MRI is able to image the pulleys directly as focal thickenings of low signal intensity located superficial to the flexor tendons (Ragheb et al. 2005) (Fig. 13.5). This imaging modality provides better delineation of the pulley attachments into the cortex of the phalanges than ultrasound. In suspected annular pulley tears, an appropriate MRI technique includes positioning the finger in extension and forced flexion (Parellada et al. 1996) while asking the patient to press his fingertip against the pulp of his thumb. The protocol usually includes thin sagittal T1- and T2-weighted sequences. Some authors add transverse gadolinium fat-saturated T1-weighted sequences because this best assesses the abnormal A2 pulley (Goncalves-Matoso et al. 2008). Correlative imaging of the adjacent normal fingers enhances diagnostic confidence. Established MRI criteria for complete and incomplete pulley tears are mainly related to the grade and location of tendon dislocation and to the visualization of the disrupted or absent pulley (Bencardino 2004). On sagittal images, bowstringing extending from the PIP joint to the base of the proximal phalanx indicates complete rupture of the A2 pulley (Fig. 13.7). Bowstringing extending from the PIP joint but not as far as the base of the proximal phalanx indicates incomplete rupture of the A2 pulley. Bowstringing extending from the base of the proximal phalanx into the area distal to the PIP joint indicates complete combined A2 and A3 pulley rupture. Bowstringing extending from the base to the middle part of the intermediate phalanx indicates complete A4 pulley rupture (Klauser et al. 1999, 2000, 2002a, b, Klauser et al. 2005). Additional signs of pulley rupture include the visualization of underlying fluid in the area of the affected pulley and local soft tissue edema or hematoma (Fig. 13.7).
Fig. 13.7
Complete A2 pulley rupture. Axial fat-suppressed T2-weighted MRI (a) of the ring finger shows hyperintense edema and hemorrhage between the flexor tendons and the proximal phalanx as a result of a complete A2 pulley tear. On the axial fat-suppressed T2- (a) and T1-weighted (b) MRI, the thickening and blurred aspect of both lateral components of A2 (arrow) with increasing signal confirm the rupture. Sagittal T1-weighted MRI (c) demonstrates an anterior tendon displacement in the area of the A2 pulley (double arrowhead)

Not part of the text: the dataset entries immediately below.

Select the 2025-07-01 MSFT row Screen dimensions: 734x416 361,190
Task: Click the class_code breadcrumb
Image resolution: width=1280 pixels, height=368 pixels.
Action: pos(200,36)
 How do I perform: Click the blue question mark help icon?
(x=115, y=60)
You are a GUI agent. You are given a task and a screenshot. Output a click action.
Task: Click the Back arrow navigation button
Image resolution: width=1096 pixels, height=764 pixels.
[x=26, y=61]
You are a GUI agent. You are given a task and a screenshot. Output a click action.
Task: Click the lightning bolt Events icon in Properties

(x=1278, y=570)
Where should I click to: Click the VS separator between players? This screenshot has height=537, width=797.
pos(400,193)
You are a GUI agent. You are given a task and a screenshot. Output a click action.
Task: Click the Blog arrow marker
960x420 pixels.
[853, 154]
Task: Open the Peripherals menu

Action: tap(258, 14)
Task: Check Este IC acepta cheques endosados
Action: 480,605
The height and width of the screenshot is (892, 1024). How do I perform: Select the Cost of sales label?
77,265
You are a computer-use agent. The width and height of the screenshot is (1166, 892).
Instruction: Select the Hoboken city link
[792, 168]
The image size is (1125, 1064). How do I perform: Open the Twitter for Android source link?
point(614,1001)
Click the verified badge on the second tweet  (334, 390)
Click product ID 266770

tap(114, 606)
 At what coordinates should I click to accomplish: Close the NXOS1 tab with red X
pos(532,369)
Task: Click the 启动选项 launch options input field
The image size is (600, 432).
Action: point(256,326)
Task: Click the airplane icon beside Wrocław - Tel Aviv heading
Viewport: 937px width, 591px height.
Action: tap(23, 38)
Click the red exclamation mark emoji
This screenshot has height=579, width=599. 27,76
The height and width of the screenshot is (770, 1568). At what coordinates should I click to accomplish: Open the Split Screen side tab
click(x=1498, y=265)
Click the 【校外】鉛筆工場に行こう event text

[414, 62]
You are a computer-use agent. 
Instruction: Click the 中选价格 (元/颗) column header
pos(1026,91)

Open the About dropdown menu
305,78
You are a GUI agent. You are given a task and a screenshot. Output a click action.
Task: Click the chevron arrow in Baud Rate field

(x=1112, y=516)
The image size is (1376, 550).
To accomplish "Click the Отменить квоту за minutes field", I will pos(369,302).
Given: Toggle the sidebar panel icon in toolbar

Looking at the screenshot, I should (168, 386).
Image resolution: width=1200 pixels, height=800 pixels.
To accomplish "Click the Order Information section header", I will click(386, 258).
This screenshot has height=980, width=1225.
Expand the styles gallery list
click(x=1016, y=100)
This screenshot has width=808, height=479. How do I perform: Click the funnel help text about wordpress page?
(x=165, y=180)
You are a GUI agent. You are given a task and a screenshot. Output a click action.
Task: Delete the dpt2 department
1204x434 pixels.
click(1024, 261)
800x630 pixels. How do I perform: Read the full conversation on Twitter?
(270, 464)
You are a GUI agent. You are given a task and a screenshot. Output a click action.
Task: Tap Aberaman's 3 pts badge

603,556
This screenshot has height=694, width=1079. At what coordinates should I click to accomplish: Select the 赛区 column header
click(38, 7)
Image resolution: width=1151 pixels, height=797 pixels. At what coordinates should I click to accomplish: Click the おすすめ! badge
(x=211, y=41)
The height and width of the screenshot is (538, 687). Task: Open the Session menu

Other features related to overuse may be associated: thickening of the pulleys (Fig. 13.8) and joint capsule, small cysts in close proximity to the pulleys, thickened flexor tendons (Klauser et al. 1999), cortical hypertrophy and finally degenerative joint disease, including subchondral cysts and osteophytes (Martinoli et al. 2005).
Fig. 13.8
A 27-year-old climber with A2 pulley thickening, presenting with pain of the right index finger for 2 months. Longitudinal (a) and transverse (b) ultrasound images show a thickened hypoechoic A2 pulley (arrows) above the flexor tendons (FT) with strong hyperemia on power Doppler (c)
Some authors have proposed a diagnostic and therapeutic algorithm in suspected pulley injury (Schoffl et al. 2003; Schoffl and Schoffl 2006). In high-level professional climbers, the ruptured pulleys can be reconstructed to restore efficient biomechanical characteristics of the flexor apparatus. Patients who are treated conservatively or who refuse surgery usually tape their fingers between the joints to reinforce the flexor tendon pulley system so as to avoid worsening of the existing lesions (Martinoli et al. 2005). If there is any uncertainty regarding the diagnosis of A2 pulley rupture or the management of this type of injury, referral is recommended.